Nichée au cœur du Plateau, la OH Gallery se découvre comme un espace conçu dans une forme d’intimisme savamment pensé pour mettre en lumière la création contemporaine, dans toute sa pluralité. Dans un minimalisme sophistiqué qui se mue selon que l’on soit un collectionneur, un enfant ou un profane en quête de découverte, la OH Gallery est réputée pour avoir su construire ce « relationnel sur-mesure », ancré dans l’idée d’offrir des moments privilégiés à ses publics. Sous l’impulsion de sa fondatrice, la sénégalaise Océane Harati, 30 ans, la jeune galerie dakaroise propose une approche où la culture de la collection et celle de la transmission se font écho sur fond d’une douce universalité.

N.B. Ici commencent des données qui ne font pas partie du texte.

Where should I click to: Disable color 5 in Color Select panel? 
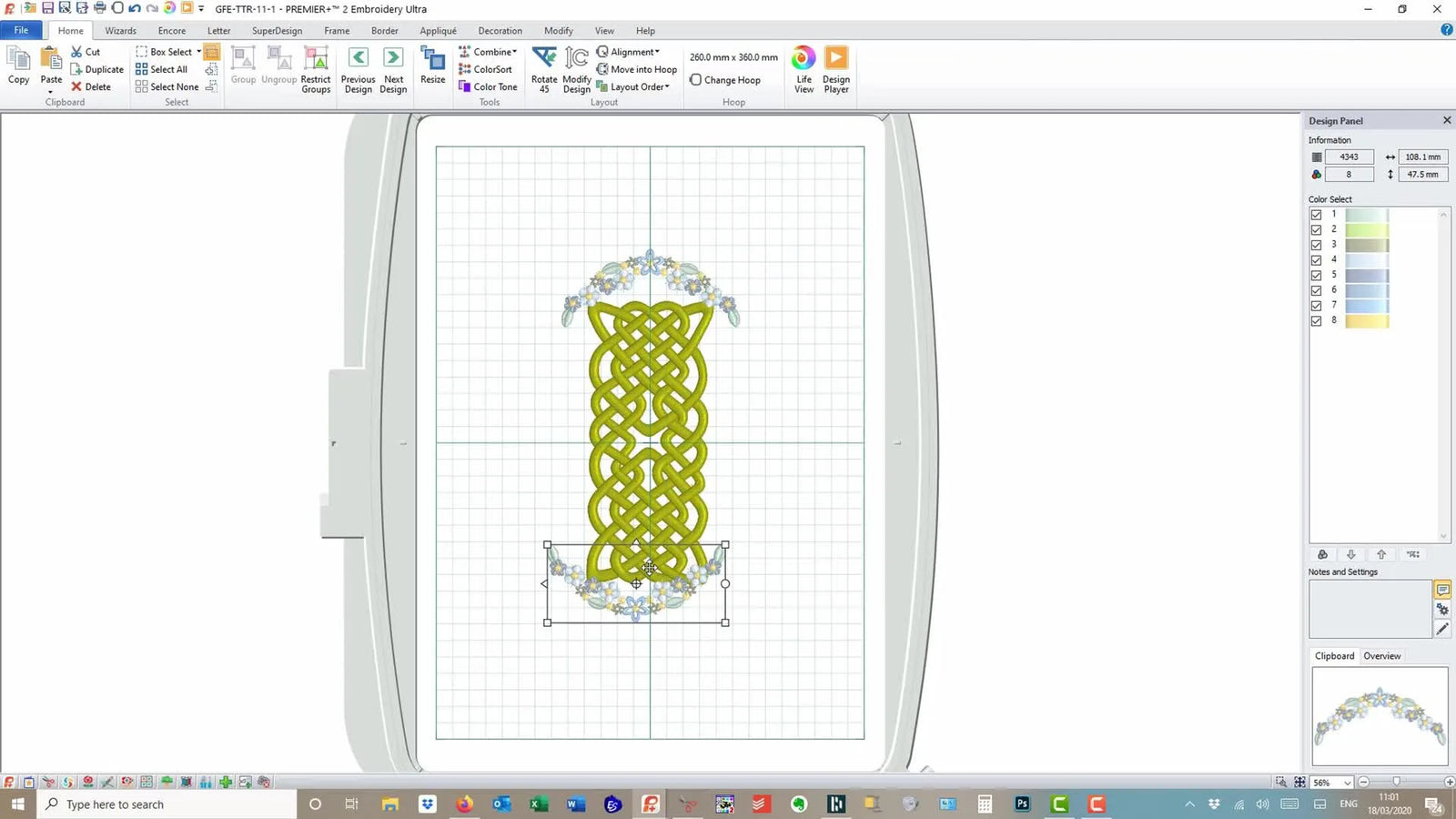pyautogui.click(x=1317, y=274)
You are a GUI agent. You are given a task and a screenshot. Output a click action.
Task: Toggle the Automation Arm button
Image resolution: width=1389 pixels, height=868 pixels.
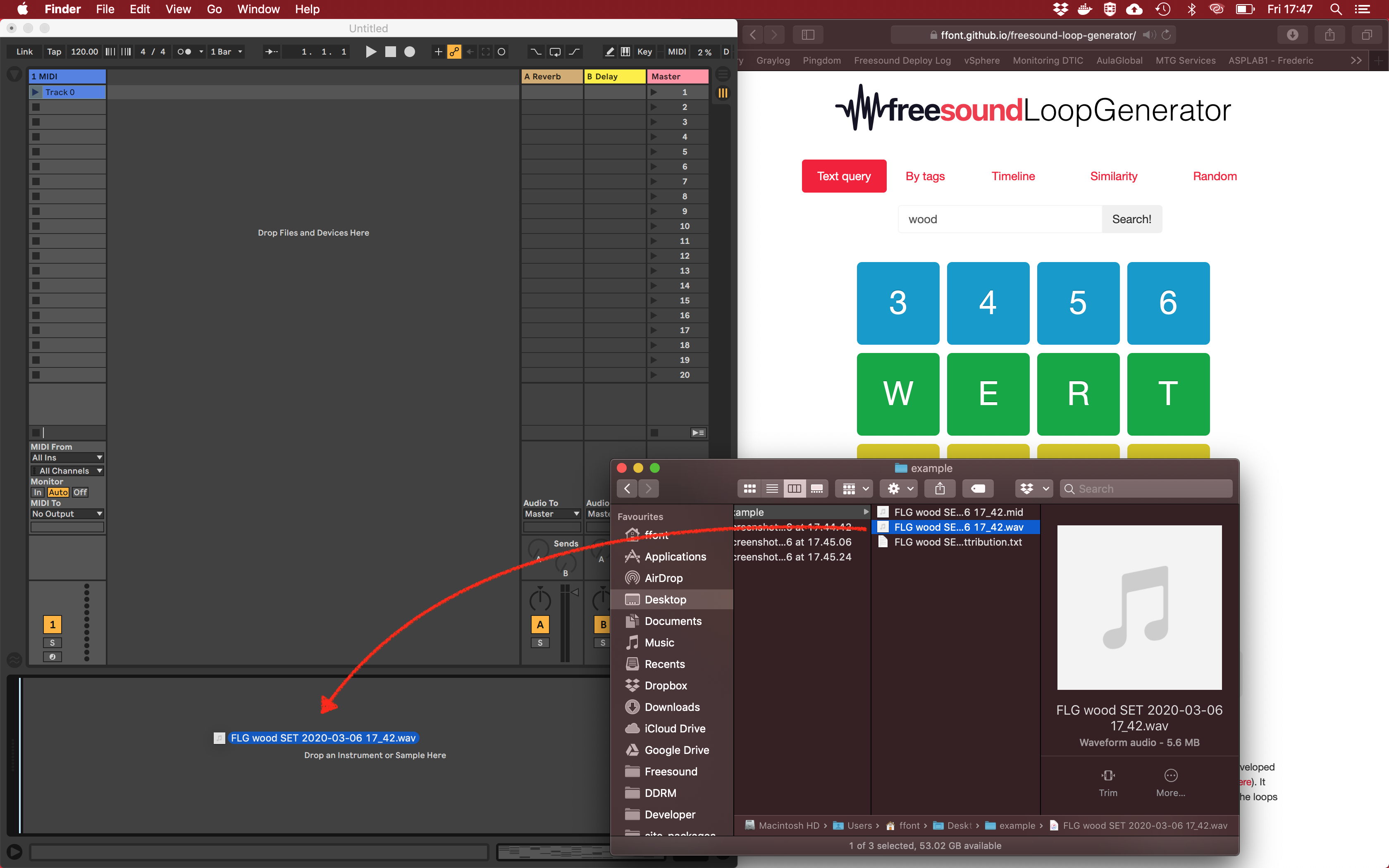[454, 52]
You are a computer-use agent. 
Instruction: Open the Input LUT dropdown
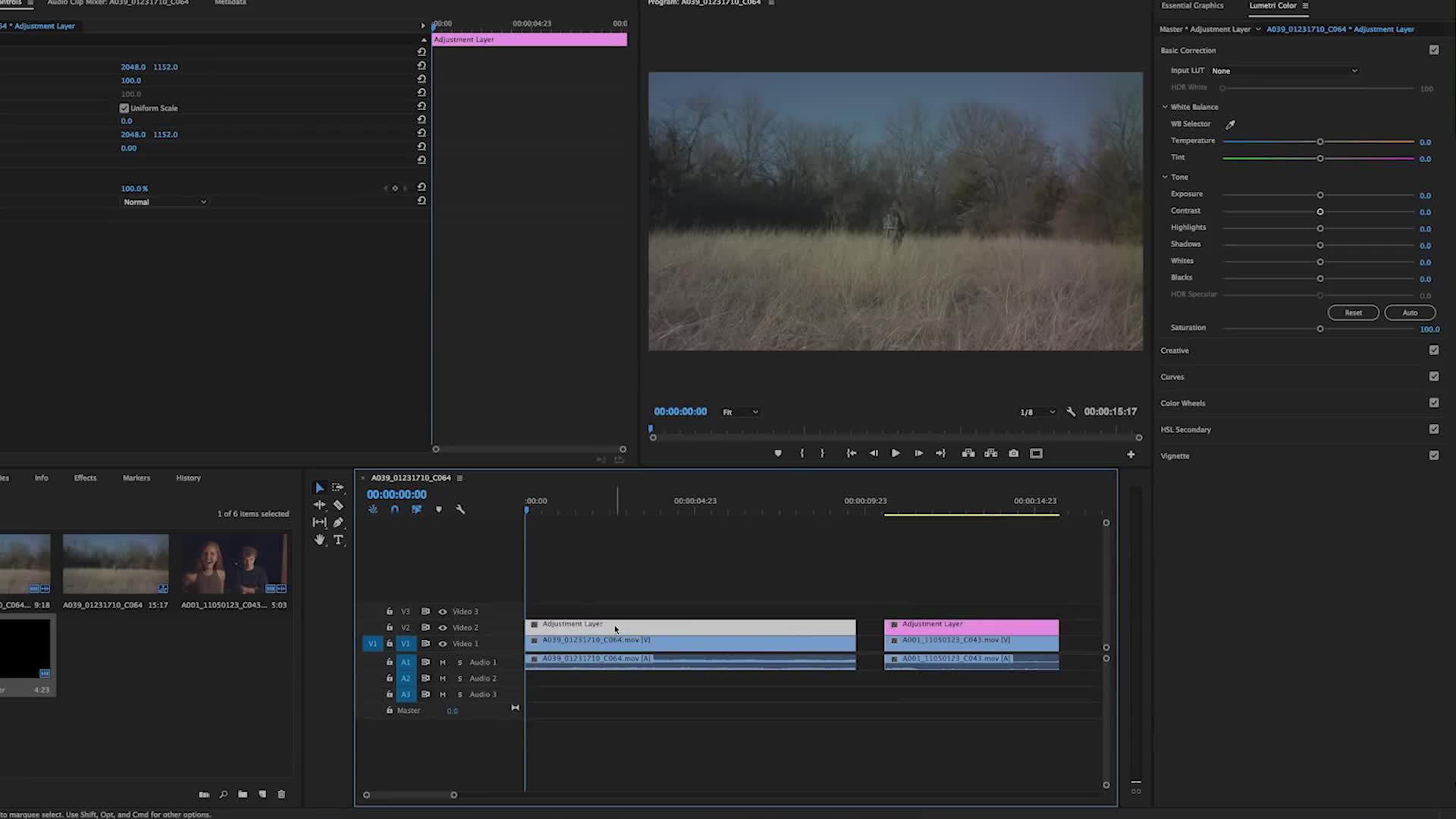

Une expérience à vivre, notamment dans le cadre de la Biennale de Dakar !
Par Anna Djigo-Koffi
Forbes Afrique : Océane Harati, vous avez lancé la OH Gallery en 2018. Quelle était votre principale intention en créant cet espace ?
Océane Harati : Il a toujours été évident pour moi que le projet serait à Dakar car l’impact que je souhaite avoir est ici. Répondre aux problématiques qui ont été les miennes jeune fille et jeune femme : le manque d’accès à l’art, le manque de compréhension et de médiation liée à l’Art contemporain, l’hermétisme du marché pour un non initié ou encore la difficulté d’acquérir des artistes importants sans pour autant bénéficier de gros budgets…
Lorsque j’ai fondé la galerie, nous fonctionnions uniquement sur rendez-vous. Le but était de proposer des moments privilégiés à nos collectionneurs et visiteurs, de prendre le temps de faire découvrir les artistes, le métier de galerie, de créer des collections. À plus long terme, de faire comprendre les enjeux liés à l’art contemporain mais aussi les répercussions de l’art sur des pans entiers de la société.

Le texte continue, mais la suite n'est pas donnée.